Después se refiere a ese negruzco monumento natural de La Serena que es el Cerro Grande, lugar de la batalla. Nombra a varios de los más notables constituyentes caídos; y, entre ellos, al héroe y poeta, Ramón Arancibia Contreras, Comandante del Estado Mayor de las tropas revolucionarias y autor de “La Constituyente”: himno de la revolución y del pueblo de Atacama. Con mucha dignidad y emoción latente trasmite su desazón de ver a este país centralista y autoritario devorando a sus hijos predilectos y sobre los cadáveres construyendo el Estado. Con certeza manifiesta como ese centralismo mata a la “patria chica” de la cual nos habla y fervoriza Gabriela Mistral. La “negruzca montaña y Hidra feroz” y otros adjetivos calan la estructura modernista de estos versos y logran trasmitir una atmósfera excepcional y que llega o puede llegar, a lo menos, al corazón de los genuinos nortinos.
En la última estrofa, vuelve el poeta a su ciudad amada; valora su belleza y su mansedumbre, tal como, un siglo después, lo haría Fernando Binvignat. La Serena tiene un sosiego que embruja; que determina una vida apacible y generosa a pesar de sus males endémicos. Sin embargo, va quedando atrás la visión de una ciudad apagada, triste y conservadora, que persiguió y humilló a Gabriela Mistral y a muchos poetas más. Termina señalando, que del dolor y del duelo se recupera, y que se recuperará el deseo de vivir, que “tan sólo el mar en vecina playa” pareciera que recuerda. El poeta, tal vez nos diga, que se deba seguir adelante en la búsqueda de la libertad para las tierras del norte y para esta tan necesaria autonomía.
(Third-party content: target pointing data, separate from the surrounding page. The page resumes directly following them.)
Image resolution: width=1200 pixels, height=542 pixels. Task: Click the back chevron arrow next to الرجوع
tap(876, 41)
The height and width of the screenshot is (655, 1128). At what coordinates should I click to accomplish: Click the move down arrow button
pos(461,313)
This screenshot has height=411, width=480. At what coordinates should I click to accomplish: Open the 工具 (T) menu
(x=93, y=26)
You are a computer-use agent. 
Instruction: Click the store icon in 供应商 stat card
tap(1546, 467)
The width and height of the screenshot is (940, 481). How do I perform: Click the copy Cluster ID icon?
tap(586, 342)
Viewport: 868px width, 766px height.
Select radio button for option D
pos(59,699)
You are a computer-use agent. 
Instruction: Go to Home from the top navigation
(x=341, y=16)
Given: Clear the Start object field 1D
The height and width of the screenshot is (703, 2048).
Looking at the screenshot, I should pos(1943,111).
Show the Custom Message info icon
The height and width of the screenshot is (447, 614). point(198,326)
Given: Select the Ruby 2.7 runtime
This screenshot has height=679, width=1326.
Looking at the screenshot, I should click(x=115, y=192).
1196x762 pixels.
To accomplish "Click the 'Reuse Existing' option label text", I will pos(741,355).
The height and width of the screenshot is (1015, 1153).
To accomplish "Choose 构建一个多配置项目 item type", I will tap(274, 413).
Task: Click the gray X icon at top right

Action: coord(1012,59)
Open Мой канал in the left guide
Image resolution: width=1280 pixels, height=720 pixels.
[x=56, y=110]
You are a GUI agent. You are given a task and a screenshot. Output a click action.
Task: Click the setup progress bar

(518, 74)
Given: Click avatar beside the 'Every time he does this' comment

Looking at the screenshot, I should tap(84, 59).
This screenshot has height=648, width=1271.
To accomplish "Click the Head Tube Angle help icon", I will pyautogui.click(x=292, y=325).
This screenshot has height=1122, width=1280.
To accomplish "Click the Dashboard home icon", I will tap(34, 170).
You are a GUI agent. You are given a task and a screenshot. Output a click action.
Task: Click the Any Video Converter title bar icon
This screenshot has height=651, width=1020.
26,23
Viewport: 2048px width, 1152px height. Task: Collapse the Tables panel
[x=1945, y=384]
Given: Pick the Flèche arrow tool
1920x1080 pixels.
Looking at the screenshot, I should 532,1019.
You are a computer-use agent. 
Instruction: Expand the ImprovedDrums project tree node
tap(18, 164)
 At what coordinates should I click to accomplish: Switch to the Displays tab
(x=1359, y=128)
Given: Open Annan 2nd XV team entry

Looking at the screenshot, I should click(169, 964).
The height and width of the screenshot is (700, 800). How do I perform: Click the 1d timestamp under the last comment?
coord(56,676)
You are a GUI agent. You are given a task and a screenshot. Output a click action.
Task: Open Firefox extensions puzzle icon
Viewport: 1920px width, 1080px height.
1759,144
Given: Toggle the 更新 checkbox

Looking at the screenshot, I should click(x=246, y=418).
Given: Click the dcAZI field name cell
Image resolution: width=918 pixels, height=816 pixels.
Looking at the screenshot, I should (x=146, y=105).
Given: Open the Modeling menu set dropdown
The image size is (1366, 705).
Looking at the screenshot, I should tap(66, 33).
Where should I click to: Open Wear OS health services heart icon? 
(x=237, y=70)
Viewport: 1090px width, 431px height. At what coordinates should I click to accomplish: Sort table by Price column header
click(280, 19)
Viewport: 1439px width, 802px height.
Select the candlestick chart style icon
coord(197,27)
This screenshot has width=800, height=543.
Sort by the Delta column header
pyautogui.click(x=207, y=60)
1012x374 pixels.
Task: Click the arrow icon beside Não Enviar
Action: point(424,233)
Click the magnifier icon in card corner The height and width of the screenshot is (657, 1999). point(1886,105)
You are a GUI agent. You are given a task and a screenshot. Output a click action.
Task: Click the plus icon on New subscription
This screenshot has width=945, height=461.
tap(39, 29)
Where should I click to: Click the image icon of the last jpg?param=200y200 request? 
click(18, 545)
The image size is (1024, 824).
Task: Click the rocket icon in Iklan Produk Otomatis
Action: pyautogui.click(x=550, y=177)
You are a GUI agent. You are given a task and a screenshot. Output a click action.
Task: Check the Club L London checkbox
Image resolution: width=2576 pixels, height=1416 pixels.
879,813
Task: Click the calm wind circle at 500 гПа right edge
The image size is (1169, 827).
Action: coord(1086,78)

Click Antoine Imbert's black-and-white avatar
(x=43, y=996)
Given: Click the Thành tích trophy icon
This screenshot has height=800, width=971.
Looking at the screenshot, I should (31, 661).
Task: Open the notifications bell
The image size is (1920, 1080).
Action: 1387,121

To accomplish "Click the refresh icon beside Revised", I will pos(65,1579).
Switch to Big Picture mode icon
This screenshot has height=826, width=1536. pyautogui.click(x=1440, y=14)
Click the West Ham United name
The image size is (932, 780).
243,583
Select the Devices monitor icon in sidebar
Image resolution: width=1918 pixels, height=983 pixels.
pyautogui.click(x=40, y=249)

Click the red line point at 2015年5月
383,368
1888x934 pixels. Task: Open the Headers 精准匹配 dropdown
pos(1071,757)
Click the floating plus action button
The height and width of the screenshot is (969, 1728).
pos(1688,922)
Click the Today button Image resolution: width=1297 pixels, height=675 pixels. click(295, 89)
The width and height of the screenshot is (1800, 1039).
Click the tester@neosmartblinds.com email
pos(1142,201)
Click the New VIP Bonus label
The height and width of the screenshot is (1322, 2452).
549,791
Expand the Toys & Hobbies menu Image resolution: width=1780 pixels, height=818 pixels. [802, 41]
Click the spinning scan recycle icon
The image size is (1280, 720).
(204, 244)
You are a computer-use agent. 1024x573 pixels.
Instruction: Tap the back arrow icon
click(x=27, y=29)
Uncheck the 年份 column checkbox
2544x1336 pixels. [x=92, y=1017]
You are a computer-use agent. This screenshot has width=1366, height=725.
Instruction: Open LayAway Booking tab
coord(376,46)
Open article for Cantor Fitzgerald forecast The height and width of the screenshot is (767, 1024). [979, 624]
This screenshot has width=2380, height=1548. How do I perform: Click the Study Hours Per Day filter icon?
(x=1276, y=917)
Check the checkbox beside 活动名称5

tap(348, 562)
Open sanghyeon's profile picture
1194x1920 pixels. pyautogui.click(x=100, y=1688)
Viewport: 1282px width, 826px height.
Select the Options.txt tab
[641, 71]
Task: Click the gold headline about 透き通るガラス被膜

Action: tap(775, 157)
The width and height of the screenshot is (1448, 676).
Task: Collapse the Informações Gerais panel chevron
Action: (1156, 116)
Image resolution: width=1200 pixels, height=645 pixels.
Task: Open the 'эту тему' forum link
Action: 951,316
En las últimas décadas, hemos revisado muchos documentos y textos en torno a las rebeliones mineras del Norte; y, especialmente, de la gesta de Pedro León Gallo. Sin embargo, mucho de estos documentos han estado siempre cargados de formalidades, parcialidades diversas, interpretativas formas, contradictorias escrituras y códigos, y casi siempre de pálidos reflejos de los ambientes y sucesos verdaderos de los hechos; cada cual ve con el ojo de su perspectiva, y cuando más académicos han sido los comentarios más alambicados y fútiles los aportes.
Por ello, el poema se vuelve notable, más allá de su constructo verbal y de su arquitectura epocal, logra hacer(me) ver y sentir claramente lo que nadaba entonces al interior del pueblo, en esos sucesos después de la derrota de Cerro Grande y de su claro mensaje: la lucha continúa hasta que Atacama (y su norte) se recuperé para sí misma, para el destino que se ha ido ganado por siglos.
Este poema es un excelente poema en mí, en mi lectura; porque me hace ver tal como fue y en su esencia ese tiempo y esa atmósfera acotados, que se vuelve memorable y contemporáneo e inmortal, más acá del tiempo y más allá de los héroes y tumbas y duelos. Esta es la belleza que se sobrepone cuando es arte, como un fogonazo que ilumina el mundo en su ser y queda en su esencia viviendo, tal como el poeta la hizo suya para las nuevas generaciones.
Es la poesía de la gesta de un pueblo que se convierte en arte, por y de un poeta de mi provincia en el mundo; ya que “en poesía no existen pueblos subdesarrollados”. Es el comienzo de la aurora de la maciza matria tutelar de los atacameños, la misma de Gabriela Mistral y de Pedro León Gallo.